EXERCISE MATERIAL below:

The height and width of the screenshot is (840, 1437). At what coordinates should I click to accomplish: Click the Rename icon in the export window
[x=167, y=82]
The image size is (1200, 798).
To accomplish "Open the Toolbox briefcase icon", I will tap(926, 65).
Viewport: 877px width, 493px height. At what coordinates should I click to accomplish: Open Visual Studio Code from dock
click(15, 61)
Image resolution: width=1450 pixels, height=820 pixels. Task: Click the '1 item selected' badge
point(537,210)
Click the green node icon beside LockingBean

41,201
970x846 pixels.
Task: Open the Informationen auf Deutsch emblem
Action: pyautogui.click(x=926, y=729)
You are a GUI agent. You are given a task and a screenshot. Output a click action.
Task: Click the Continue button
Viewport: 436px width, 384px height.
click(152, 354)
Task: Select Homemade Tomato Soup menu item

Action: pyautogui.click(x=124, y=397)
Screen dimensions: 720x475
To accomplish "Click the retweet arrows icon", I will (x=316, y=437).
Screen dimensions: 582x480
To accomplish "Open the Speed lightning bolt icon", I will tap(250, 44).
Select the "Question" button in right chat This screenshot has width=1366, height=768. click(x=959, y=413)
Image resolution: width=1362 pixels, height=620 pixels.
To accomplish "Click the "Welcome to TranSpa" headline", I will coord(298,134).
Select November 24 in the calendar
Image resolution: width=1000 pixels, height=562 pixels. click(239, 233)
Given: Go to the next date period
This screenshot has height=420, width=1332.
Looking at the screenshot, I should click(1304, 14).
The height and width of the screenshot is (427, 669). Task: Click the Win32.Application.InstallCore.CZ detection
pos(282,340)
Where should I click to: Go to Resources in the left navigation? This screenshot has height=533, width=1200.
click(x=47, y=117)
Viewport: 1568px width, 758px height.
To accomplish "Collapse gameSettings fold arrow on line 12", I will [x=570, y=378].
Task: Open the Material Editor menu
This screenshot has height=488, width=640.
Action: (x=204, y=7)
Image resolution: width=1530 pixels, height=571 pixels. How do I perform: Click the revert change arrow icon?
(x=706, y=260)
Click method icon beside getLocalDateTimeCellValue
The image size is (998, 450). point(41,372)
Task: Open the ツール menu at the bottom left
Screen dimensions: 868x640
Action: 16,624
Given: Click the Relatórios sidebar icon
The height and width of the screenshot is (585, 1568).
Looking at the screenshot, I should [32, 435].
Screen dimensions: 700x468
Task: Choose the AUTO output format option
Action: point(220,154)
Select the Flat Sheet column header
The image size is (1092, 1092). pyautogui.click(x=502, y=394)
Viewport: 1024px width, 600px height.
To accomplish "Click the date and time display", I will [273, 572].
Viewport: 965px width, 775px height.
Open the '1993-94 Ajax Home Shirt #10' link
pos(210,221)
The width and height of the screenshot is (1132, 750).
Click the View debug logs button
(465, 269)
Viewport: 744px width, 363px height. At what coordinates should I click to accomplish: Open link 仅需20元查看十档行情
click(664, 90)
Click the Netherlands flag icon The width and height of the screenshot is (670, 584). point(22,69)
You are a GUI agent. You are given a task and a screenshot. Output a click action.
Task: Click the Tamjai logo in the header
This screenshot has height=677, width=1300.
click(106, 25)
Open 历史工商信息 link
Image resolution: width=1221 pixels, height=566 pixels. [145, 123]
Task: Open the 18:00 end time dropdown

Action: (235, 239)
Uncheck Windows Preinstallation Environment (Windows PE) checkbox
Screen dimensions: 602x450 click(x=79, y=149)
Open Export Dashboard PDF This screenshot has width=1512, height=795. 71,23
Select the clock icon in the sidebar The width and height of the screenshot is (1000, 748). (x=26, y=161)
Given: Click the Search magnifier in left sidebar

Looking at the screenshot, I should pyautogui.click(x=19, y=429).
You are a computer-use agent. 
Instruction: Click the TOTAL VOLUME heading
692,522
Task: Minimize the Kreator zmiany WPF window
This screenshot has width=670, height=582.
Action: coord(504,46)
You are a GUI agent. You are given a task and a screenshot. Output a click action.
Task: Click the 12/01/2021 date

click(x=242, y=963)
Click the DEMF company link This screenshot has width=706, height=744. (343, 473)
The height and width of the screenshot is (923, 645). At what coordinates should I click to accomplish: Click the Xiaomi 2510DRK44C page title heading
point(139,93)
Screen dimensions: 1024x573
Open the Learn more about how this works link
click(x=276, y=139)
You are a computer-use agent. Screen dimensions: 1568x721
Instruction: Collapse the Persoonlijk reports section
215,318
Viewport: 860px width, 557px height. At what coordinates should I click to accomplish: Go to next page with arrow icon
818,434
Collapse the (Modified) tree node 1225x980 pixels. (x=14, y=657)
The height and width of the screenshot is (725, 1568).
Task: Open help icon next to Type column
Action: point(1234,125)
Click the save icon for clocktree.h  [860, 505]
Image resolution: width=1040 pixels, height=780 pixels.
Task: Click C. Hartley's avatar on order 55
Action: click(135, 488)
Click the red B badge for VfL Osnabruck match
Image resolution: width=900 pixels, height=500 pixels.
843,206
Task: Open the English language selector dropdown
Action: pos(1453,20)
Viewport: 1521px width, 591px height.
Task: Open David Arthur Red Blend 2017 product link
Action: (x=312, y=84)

End of EXERCISE MATERIAL.

* EXERCISE: Among the lines above, find each one containing the string "will" and copy it.

* SOLUTION TO THE EXERCISE:
To accomplish "Open the Toolbox briefcase icon", I will tap(926, 65).
To accomplish "Click the retweet arrows icon", I will (x=316, y=437).
To accomplish "Open the Speed lightning bolt icon", I will tap(250, 44).
To accomplish "Click the "Welcome to TranSpa" headline", I will coord(298,134).
To accomplish "Collapse gameSettings fold arrow on line 12", I will [x=570, y=378].
To accomplish "Click the date and time display", I will [273, 572].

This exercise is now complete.